### Problem description:
Once you find the line with "How do I perform: Click", output it and every line after it exactly, through the last line of the listing, but no pictures.

### Given data:
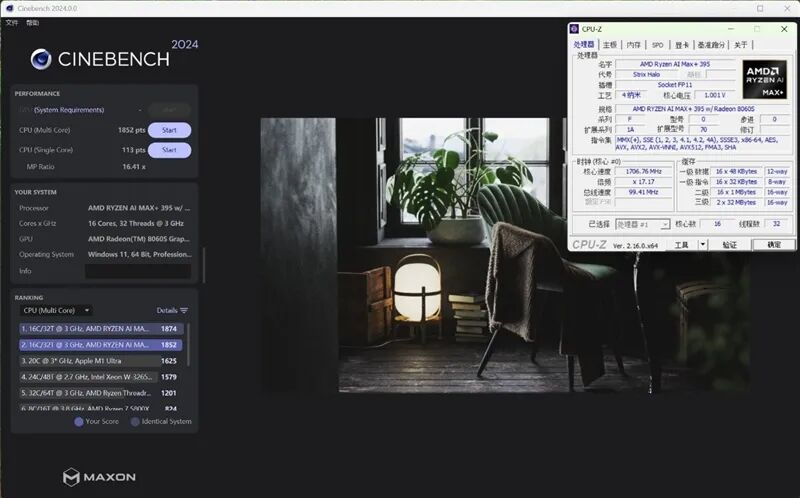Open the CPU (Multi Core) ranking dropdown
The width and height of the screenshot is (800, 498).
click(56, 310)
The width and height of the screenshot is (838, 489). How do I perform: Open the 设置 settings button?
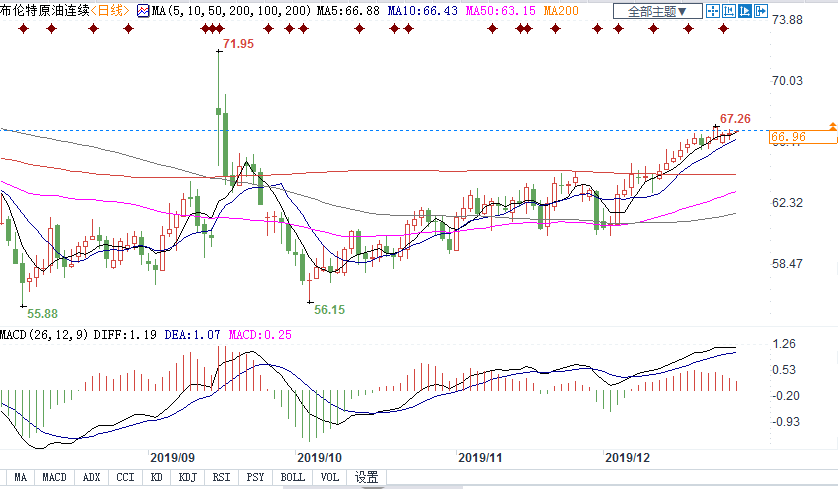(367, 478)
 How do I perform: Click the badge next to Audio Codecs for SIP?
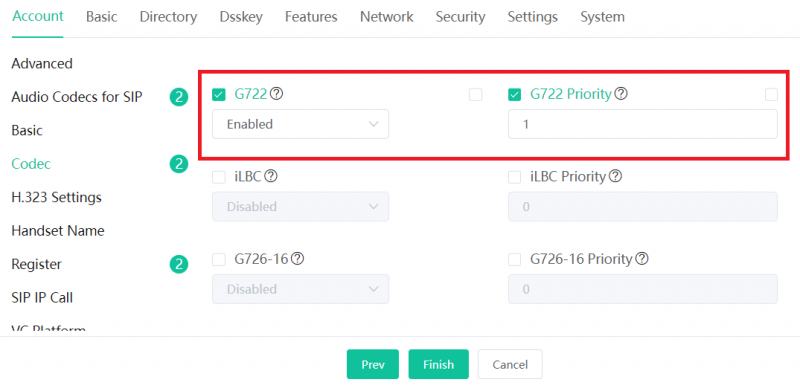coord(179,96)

### Exercise output:
 How do I perform: Click the badge next to Audio Codecs for SIP?
coord(179,96)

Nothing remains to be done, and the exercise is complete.